== WORK INSTRUCTIONS ==
Repeat the lines of the material below exactly as they appear, from the line containing "Where should I" through the end of the material, both included, and leave the pictures out.

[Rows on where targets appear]
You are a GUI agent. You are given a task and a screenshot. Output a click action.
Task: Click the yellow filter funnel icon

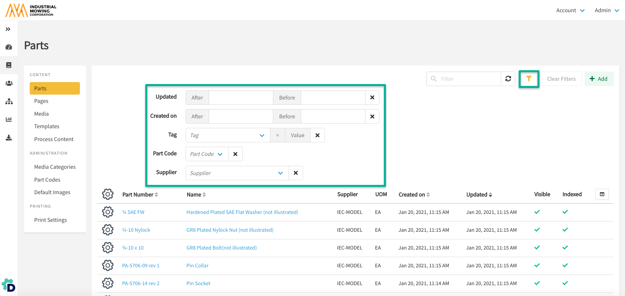(529, 79)
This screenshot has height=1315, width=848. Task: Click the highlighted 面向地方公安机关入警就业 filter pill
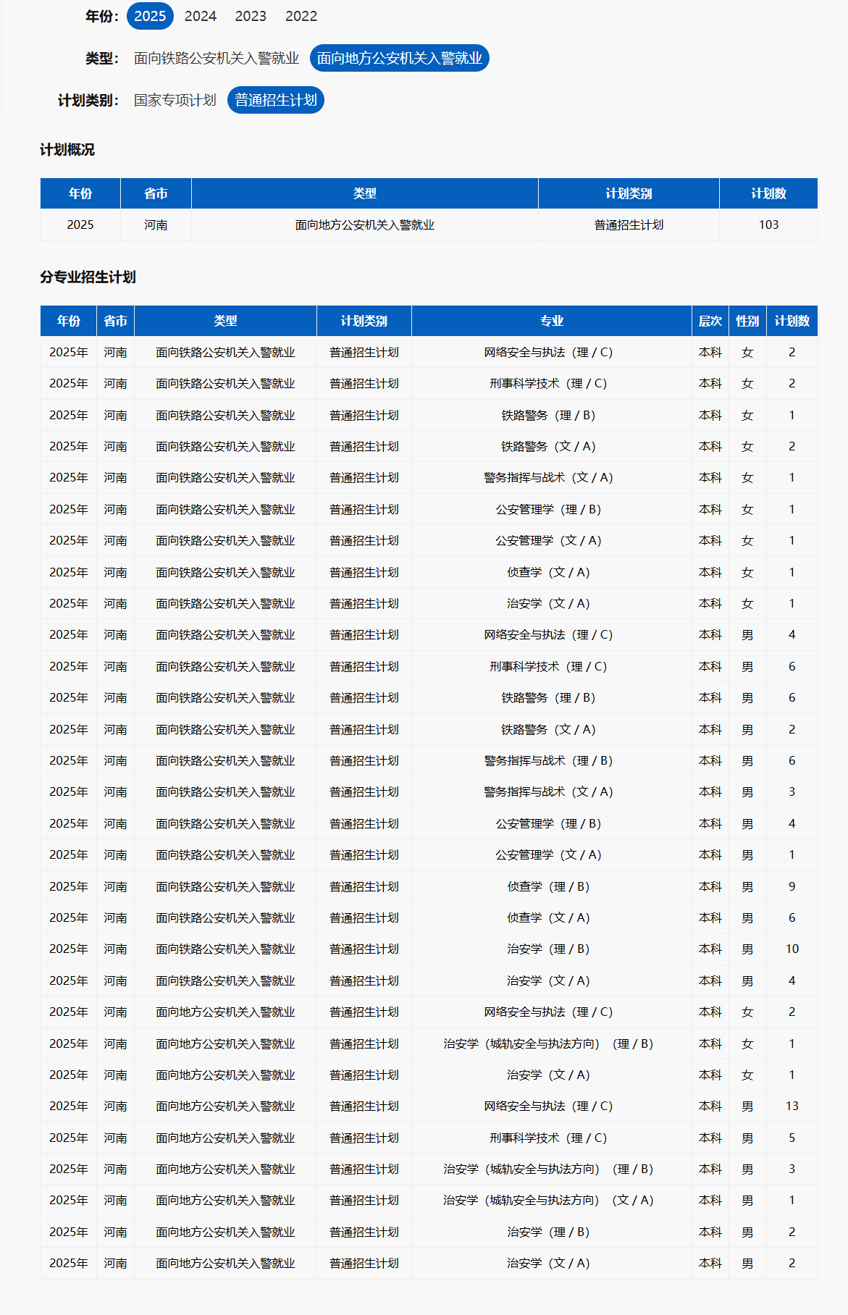point(399,58)
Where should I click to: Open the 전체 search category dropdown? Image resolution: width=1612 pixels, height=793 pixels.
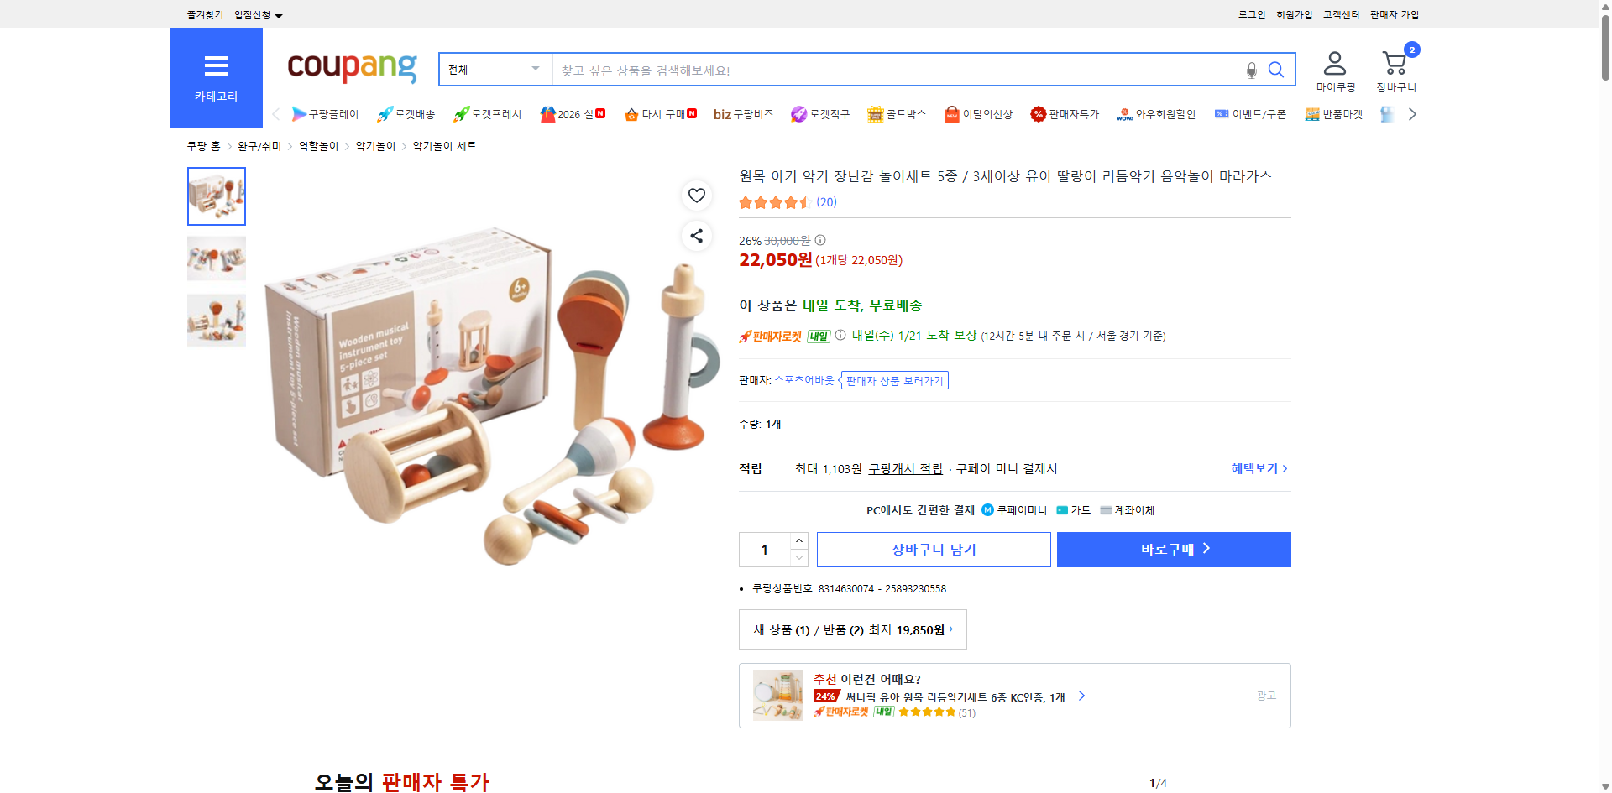tap(494, 70)
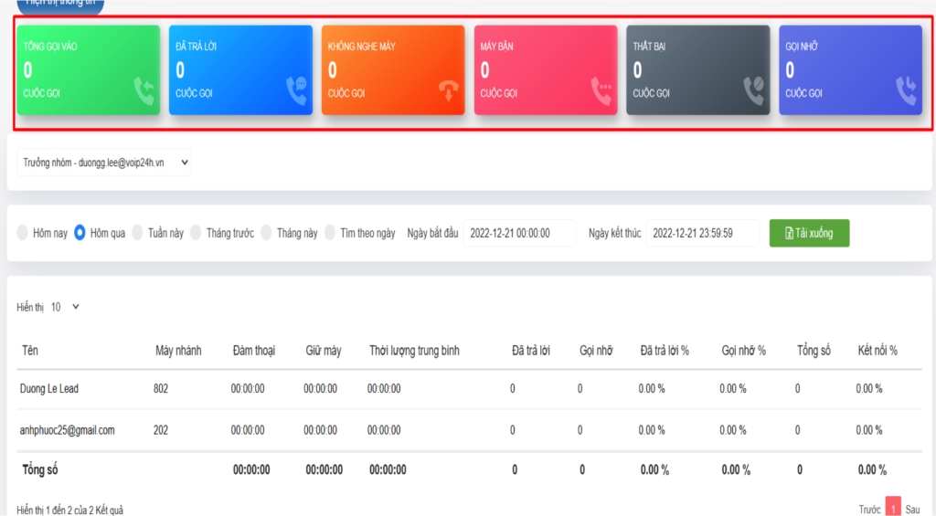936x516 pixels.
Task: Expand the Hiển thị rows-per-page dropdown
Action: click(66, 307)

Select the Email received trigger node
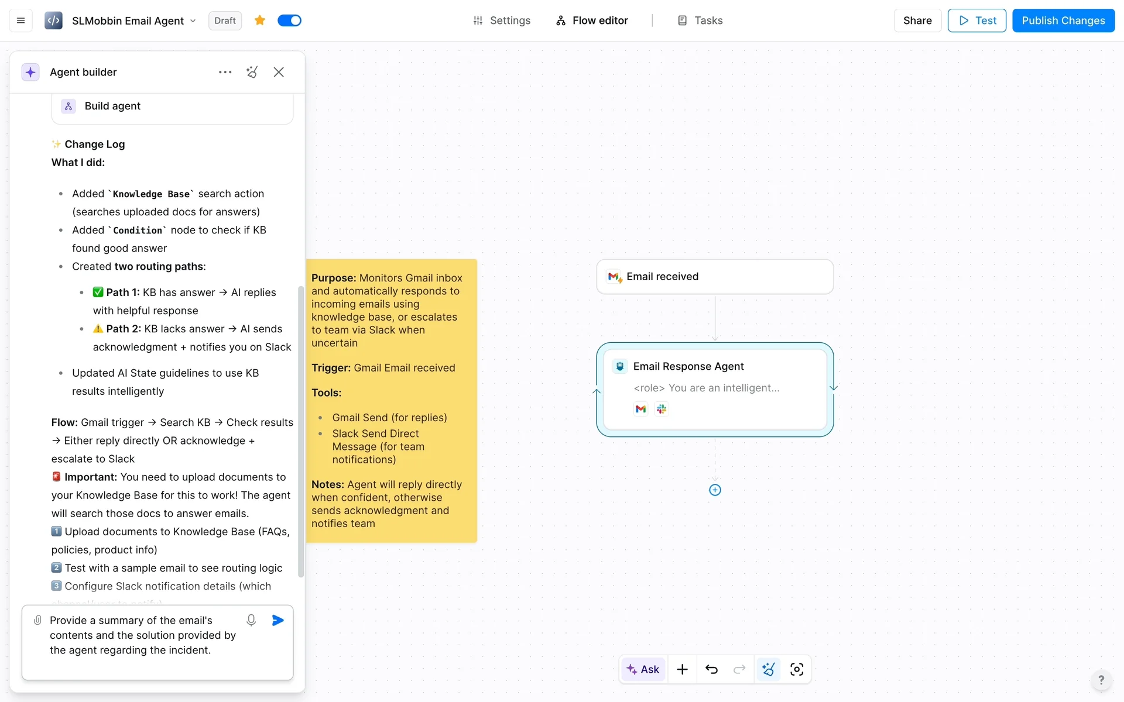(715, 277)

== RESPONSE BELOW ==
Where should I click to: Open the 전체 search category dropdown? Image resolution: width=1612 pixels, height=793 pixels.
tap(494, 70)
936x516 pixels.
Task: Expand the Hiển thị rows-per-page dropdown
Action: click(66, 307)

Select the Email received trigger node
(715, 277)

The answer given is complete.